Woah I'm sorry to hear about that. What server were you using that they didn't use backups? Don't know the answer to your question but I wanted to know who to stay away from!
That sucks man! Google will probably penalize you initially but your sites may come out ranking better than before in a few months.
You won't be penalized. The domains still have their age, authority and incoming links. It's a much better place to start from than buying new domains. Did you have your server at a host? All reputable hosts provide backups automatically. Archive.org might be a good place to start to get your content back.
No, I thought I would try self hosting... No big loss though. (Just experimental aged domains that I have been working for about a year) They are only 30 out of hundreds of sites, on regular hosting accounts My big wonder, is: how google will react when It has 50,000 posts indexed and all of a sudden all of the links lead to "Page Not Found"? That is my main question... If that is the case, I will start building those sites again tomorrow. Thanks for all of the great replies folks,,, If there are more, I'd love to hear them.
Google Page Rank is only concerned with the amount of backlinks that your website is associated with. The only way you are going to get penalized is if you changed your domain name. You would lose your page rank. I lost a blog that had 5000 indexed pages. I rebuilt it and started to get some content built back up, got everything in order. Page Rank update came around and I was knocked to 0. However, a few days later it went back up to the original page rank. This tells me that it's the quality of your backlinks linking to your website that matters the most for page rank. There is something else I did though while rebuilding the website and creating some more content for it. For the 404 page that a user would get, I included a Google Search Box for the user and made the 404 page useful for the visitor to get them back on track and still use my website for what they were looking for. Read more about what Google expects by doing a search for "creating useful 404 pages" and it's the first result. Sorry I can't post links yet for ya or I would. I hope that you can recover and get everything straight. I'm hoping you can fix those broken pages, but if you can't then make your 404 pages useful to your visitor while your injecting some good and quick content. You never know, your websites might fully recover and do even better Good luck.

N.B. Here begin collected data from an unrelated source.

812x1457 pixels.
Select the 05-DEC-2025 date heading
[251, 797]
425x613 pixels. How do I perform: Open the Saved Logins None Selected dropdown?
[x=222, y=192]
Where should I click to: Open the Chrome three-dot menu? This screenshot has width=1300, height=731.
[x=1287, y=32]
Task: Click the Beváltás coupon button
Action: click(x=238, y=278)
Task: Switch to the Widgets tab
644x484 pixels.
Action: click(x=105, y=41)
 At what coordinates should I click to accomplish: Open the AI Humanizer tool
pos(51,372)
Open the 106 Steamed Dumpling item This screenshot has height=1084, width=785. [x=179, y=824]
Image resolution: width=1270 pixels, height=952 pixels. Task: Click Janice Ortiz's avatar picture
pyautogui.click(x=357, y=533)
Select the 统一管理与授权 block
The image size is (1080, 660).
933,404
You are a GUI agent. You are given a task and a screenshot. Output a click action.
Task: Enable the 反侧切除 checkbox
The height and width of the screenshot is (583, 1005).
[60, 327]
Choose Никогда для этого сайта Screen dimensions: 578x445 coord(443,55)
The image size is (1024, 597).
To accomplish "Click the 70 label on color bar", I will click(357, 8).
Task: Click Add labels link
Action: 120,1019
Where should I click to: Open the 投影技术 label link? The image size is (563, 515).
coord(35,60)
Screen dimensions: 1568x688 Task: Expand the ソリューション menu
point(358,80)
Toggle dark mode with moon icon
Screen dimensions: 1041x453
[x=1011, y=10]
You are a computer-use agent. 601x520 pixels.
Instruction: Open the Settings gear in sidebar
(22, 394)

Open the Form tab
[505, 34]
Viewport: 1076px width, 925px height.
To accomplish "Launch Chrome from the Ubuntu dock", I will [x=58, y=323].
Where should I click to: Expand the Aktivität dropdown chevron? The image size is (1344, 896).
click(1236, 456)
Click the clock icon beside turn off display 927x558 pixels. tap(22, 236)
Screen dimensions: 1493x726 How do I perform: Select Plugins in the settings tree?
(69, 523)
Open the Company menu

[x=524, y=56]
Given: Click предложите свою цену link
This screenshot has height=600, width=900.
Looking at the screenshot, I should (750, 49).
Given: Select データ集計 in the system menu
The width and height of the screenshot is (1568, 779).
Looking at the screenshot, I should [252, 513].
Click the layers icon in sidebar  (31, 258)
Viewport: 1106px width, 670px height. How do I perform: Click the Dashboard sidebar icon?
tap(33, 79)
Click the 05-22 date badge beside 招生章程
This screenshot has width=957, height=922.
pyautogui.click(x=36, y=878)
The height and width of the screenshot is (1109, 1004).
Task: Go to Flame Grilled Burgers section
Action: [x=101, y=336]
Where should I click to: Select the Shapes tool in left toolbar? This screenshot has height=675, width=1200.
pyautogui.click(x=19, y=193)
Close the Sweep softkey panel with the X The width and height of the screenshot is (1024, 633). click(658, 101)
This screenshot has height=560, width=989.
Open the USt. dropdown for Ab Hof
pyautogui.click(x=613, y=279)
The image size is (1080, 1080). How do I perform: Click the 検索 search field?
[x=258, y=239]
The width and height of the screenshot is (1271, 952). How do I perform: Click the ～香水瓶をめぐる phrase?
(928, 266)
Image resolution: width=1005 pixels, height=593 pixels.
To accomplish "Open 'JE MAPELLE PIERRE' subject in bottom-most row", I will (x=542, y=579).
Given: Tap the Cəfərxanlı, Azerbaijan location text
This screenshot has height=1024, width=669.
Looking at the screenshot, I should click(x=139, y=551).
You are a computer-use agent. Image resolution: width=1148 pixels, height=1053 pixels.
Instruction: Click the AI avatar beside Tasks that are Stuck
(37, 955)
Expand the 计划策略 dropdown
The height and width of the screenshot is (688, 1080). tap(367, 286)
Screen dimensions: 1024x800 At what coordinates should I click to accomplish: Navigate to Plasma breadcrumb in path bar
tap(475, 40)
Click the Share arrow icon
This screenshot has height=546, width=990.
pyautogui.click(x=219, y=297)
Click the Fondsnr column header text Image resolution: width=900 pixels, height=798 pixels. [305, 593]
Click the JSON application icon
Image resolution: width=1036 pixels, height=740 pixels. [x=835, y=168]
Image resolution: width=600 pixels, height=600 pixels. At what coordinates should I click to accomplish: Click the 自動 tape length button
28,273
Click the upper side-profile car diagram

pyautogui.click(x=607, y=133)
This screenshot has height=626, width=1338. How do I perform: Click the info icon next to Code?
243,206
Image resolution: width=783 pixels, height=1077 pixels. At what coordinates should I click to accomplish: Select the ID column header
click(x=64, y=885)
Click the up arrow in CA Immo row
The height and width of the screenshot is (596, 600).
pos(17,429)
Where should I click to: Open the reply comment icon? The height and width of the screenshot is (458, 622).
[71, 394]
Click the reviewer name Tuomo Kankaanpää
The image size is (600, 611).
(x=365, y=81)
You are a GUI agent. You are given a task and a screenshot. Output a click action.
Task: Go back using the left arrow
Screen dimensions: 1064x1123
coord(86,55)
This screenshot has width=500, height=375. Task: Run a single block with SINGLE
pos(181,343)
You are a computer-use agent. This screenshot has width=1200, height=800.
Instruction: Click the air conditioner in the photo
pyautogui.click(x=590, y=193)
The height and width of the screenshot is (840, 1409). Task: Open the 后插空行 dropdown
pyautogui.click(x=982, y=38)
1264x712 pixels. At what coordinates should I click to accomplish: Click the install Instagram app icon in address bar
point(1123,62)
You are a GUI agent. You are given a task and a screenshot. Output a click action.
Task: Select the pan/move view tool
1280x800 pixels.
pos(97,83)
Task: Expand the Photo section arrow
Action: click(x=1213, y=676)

Wow. Sorry to hear about, um, your loss. I've kinda been there myself (though not as bad) and have learned the hard way that YOU NEED TO BACK YOUR STUFF UP!!§!§ I still mess around with that stuff sometimes, though - so thanks for the reminder to become stricter with back ups. I'd hate for something like that to happen right now...
You can use 301 redirects to redirect all your old pages - redirect them back to the domain so that you don't get penalized. It'll take time for your indexed pages to come back though. How come you didn't have any backups? Who was your server company?